This repository provides a minimal, reviewer-ready pipeline to reproduce:
- Noise removal / batch correction (edgeR TMM; outlier clusters removed)
- LOESS smoothing → one curve per gene (average technical → average biological)
- PCA on cleaned counts (optional FC ≥ 1.5 filter; off by default)
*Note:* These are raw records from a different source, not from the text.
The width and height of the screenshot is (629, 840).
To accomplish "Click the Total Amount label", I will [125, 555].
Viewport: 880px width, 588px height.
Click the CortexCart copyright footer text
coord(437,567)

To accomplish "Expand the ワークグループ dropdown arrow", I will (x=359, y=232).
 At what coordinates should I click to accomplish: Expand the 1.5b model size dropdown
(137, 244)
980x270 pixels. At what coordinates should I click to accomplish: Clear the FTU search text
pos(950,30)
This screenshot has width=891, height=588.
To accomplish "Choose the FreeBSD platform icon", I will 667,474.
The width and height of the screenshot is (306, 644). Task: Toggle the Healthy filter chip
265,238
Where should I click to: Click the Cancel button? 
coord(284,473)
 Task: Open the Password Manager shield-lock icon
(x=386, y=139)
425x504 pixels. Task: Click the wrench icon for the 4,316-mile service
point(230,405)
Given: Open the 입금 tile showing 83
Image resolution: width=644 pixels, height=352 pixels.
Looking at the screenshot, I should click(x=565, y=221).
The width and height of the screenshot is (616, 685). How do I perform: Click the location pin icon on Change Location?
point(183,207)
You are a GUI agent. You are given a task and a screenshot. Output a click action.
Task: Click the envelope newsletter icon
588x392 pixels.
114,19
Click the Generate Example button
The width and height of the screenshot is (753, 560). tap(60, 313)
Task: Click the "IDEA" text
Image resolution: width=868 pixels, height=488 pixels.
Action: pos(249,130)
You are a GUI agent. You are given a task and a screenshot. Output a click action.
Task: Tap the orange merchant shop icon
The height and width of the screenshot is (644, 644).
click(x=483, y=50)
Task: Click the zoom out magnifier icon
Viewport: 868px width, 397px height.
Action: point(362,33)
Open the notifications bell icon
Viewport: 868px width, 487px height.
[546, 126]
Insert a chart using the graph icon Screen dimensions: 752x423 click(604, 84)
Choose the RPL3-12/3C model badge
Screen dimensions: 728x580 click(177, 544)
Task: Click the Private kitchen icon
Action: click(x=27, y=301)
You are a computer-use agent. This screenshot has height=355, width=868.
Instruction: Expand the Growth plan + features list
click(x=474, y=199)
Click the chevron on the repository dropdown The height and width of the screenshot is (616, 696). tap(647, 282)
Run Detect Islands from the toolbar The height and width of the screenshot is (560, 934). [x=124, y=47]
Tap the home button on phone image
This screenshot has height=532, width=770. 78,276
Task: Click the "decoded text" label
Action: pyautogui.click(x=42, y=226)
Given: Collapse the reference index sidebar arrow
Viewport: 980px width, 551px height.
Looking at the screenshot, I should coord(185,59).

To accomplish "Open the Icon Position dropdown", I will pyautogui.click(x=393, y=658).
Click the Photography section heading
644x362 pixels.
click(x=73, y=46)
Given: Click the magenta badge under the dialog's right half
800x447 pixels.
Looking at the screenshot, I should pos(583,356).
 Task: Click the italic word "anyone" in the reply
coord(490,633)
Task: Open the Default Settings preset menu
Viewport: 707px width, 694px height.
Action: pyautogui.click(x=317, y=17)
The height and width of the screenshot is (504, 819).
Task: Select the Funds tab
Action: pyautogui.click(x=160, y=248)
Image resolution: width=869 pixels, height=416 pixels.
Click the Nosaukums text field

The code is RStudio-friendly and runnable from the command line.
- input/ # <- Input data
- scripts/ # 01_noise_removal.R, 02_loess.R, 03_pca.R
- tables/ # outputs: cleaned tables, LOESS tables, PCA scores
- figures/ # outputs: PCA plot
- legacy/ # archived older scripts (not used by the pipeline)
- R (≥ 4.1 recommended)
- Install these packages once:
1. openxlsx
2. edgeR
3. stringr
4. ggrepel
4. readr
5. tidyverse
In a terminal:
git clone https://github.com/umbibio/Babesia_time_course.git
From the repository root (Babesia_time_course):
Rscript scripts/01_noise_removal.R
-
tables/raw_counts_normal_growth_clean.xlsx — cleaned counts (first col GeneName)
-
tables/experiment_design_clean.xlsx — cleaned design with Batch (clusters 3 & 4 removed)
-
Filters low expression (CPM > 2 in ≥ 3 samples)
-
edgeR TMM normalization → logCPM
-
Hierarchical clustering on samples → cut into 4 clusters → drop clusters 3 & 4
-
Standardizes gene column to GeneName
Rscript scripts/02_loess.R
-
tables/BdAllData.xlsx with columns:
-
Gene, maxTime, minTime, maxValue, minValue, FoldChange
-
BdyValues1..50 (smoothed curve values)
-
BdNormyValues1..50 (same curve, normalized to sum = 100)
-
If some genes had < 3 usable timepoints after cleaning:
-
Averages technical replicates within each biological replicate (BE1+BE2 → BE, CK1+CK2 → CK) per timepoint, using available columns
-
Averages biological replicates (BE vs CK) per timepoint, using available values
-
Fits one curve per gene with adaptive LOESS (more stable with few points);
-
falls back to linear interpolation when needed
-
Evaluates each curve at 50 points; keeps legacy column names for compatibility
-
tables/loess_skipped_genes.tsv (gene ID, reason, times used)
Rscript scripts/03_pca.R
-
tables/pca_scores.tsv — PC1/PC2 for each timepoint (after averaging reps)
-
figures/pca_scores.pdf — publication-ready PCA plot
-
edgeR TMM → logCPM on cleaned counts
-
Averages all replicates at each timepoint (BE/CK; 1/2)
-
Optional amplitude filter across time (set min_fold_change <- 1.5 in the script to enable)
-
PCA on timepoints (rows) × genes (columns)
-
Open the repo in RStudio.
-
Source & run, in order:
-
scripts/01_noise_removal.R
-
scripts/02_loess.R
-
scripts/03_pca.R
-
Inspect outputs under tables/ and figures/.
-
Sample names: BdC9-<BE|CK>- (e.g., BdC9-BE1-6)
-
Time is parsed from the trailing integer (hours).
-
LOESS uses only available timepoints per gene after cleaning.
-
A minimum of 3 usable timepoints is required to fit a curve.
-
Seeds are set where applicable for reproducibility.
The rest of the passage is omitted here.